Firstly I was told that my issue was with the doctor’s personality – that sometimes two people have a personality clash and just can’t get along. I don’t accept that. I don’t think my issues with the doctor being difficult to communicate with are anything to do with her personality and I think it’s a total cop out to say that they are. I think it’s down to behaviour and attitude and I have concerns that her behaviour towards me as a patient has been highly insensitive and simply not professional.

She insisted that it is not practical to get informed consent for blood tests and that an HIV test is no different to any other test nowadays. I just don’t think this is good enough.

I spoke to someone at NHS England who confirmed they felt she had acted inappropriately and also advised me that I should get the reference to the test removed from my medical record. The Terence Higgins Trust described her behaviour as not only insensitive but unethical and cavalier. The guy at NHS England said he would concur with that. The practice have refused to amend my medical record.

So I have decided to switch doctors. That’s all very well for me and really I just need to move on, but I am concerned this doctor will be treating other patients in the same way and not all will be able to advocate for themselves as I have done. Finding out how to flag this issue up to anyone more senior than my doctor within the NHS has been a total nightmare.

My first call to NHS England (referenced above), they told me all I could do was send a complaint to the Parliamentary and Health Service Ombudsman but it didn’t sound like this was likely to do much good and it also sounded like it would be a total headache. I spoke to the Ombudsman, they sent me a load of forms and made it sound like it would be a tortuous and pointless exercise.

I was then advised by someone else to speak specifically to the complaints team at my local Customer Service Unit for Kent (part of NHS England). The guy there advised me that if I’d cc’d my original feedback to NHS England it would have been shared with the NHS Englad GP Appraisal Team who are responsible for monitoring GP Performance. However, having first contacted the surgery directly (as they advised me to do) this option is no longer available to me! I was eventually given an address to write to the Medical Director at Kent and Medway Medical Directorate, who has ultimate responsibility for GP Performance management. At least that way if there are other similar complaints the performance issue can be addressed at my GPs performance appraisal. I won’t get any more feedback but it seems this is the most I can do without going down the Ombudsman route. I am also considering letting the GMC know about it and I’m writing on here, on the offchance it may do some good.

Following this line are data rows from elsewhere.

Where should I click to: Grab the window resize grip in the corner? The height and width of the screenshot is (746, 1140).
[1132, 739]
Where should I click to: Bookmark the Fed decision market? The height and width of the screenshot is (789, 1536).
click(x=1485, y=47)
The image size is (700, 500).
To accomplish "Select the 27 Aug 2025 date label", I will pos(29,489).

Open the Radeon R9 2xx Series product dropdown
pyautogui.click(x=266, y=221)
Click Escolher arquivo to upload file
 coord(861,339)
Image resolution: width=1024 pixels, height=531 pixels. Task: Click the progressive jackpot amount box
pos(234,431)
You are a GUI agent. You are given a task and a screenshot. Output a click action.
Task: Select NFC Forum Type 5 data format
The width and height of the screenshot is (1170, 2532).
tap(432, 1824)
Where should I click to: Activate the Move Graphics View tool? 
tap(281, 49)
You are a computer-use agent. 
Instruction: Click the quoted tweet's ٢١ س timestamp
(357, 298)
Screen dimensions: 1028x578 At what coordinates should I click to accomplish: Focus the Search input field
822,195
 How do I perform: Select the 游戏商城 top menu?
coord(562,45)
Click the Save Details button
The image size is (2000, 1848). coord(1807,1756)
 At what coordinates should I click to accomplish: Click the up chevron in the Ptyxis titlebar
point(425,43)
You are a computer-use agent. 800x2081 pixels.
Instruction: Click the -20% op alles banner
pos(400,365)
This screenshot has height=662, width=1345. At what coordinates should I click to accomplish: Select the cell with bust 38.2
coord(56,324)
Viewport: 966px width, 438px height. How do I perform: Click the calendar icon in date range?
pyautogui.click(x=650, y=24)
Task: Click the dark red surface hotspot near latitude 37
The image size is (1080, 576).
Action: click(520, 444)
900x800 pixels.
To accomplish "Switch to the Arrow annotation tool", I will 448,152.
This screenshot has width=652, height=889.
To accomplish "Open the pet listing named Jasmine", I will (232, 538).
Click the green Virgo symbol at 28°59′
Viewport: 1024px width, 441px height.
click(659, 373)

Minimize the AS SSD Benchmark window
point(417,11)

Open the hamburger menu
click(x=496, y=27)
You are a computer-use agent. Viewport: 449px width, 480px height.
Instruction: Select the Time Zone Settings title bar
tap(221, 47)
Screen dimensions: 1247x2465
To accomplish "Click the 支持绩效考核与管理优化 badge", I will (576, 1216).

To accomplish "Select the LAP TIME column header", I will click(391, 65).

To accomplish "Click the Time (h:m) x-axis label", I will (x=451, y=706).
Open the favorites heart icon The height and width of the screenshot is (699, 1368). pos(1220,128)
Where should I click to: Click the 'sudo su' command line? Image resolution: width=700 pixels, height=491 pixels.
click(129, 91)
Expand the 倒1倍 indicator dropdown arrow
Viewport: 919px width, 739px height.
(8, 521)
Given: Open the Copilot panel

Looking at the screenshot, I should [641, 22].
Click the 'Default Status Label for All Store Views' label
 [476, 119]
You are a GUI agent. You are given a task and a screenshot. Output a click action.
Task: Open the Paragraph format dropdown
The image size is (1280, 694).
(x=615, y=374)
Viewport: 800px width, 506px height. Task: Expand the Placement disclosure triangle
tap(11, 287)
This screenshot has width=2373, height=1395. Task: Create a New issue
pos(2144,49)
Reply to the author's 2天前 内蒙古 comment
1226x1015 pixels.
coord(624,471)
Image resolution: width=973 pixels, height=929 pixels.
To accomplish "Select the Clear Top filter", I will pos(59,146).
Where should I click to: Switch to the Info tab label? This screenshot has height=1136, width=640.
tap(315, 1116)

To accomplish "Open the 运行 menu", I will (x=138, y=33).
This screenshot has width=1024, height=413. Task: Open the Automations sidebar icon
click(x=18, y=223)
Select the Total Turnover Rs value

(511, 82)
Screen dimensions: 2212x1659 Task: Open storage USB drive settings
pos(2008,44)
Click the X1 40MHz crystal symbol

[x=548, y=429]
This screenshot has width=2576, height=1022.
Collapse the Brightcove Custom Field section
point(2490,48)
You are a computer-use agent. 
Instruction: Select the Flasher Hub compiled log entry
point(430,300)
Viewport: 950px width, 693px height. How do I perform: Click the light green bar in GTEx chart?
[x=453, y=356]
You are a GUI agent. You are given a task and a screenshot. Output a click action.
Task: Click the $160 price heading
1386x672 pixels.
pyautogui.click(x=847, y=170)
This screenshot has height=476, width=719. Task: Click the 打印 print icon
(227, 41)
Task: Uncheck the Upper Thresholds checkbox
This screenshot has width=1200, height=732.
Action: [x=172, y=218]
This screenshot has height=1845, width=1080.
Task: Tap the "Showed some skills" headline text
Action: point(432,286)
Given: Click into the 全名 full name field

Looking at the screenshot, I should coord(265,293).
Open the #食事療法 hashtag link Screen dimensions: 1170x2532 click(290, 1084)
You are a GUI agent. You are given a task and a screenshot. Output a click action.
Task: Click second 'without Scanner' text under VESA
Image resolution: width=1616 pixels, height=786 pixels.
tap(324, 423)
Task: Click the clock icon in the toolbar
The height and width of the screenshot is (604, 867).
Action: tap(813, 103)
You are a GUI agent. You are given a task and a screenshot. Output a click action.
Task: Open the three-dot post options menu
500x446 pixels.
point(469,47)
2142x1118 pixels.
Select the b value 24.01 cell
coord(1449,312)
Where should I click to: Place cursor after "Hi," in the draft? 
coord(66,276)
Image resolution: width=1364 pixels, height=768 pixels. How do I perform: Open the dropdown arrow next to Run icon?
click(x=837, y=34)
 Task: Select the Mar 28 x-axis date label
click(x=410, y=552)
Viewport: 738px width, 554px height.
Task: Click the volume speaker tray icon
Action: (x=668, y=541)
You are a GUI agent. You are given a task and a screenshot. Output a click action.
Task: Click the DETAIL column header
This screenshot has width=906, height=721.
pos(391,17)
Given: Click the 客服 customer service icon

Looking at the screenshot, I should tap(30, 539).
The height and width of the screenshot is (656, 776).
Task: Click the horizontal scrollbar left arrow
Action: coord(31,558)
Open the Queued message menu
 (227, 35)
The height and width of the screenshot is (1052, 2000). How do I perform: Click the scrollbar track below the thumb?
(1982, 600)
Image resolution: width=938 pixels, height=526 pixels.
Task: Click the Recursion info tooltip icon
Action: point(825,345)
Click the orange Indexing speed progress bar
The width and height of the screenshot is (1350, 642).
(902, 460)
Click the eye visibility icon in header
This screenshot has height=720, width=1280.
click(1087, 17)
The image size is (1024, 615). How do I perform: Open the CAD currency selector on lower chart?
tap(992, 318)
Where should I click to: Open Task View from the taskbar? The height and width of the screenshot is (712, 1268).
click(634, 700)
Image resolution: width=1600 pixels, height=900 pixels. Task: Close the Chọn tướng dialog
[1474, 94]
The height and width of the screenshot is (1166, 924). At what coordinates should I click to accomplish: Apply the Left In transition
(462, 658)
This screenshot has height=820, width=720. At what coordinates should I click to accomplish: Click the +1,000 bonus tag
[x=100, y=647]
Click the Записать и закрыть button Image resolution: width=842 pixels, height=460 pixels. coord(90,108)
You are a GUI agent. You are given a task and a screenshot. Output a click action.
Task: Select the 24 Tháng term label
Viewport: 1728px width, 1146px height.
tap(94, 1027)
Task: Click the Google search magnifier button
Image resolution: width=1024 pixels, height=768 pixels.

On so many levels I am really pissed off. At my doctor and at the new NHS structure which makes it so incredibly difficult for patients to raise issues, or give feedback, or to have those issues addressed if they don’t agree with the position their doctor takes.

The idea that the new structure puts patients’ voices at the heart of the service is an absolute fallacy. I hope steps can be taken soon to make it less convoluted for issues to be addressed and escalated for discussion within a performance management framework when the occasion arises.

I think my doctor simply needs someone she respects, (clearly it won’t be a patient) to work with her on improving her behaviour and level of sensitivity. I hope this can happen. I don’t want others to have the same experience I’ve had.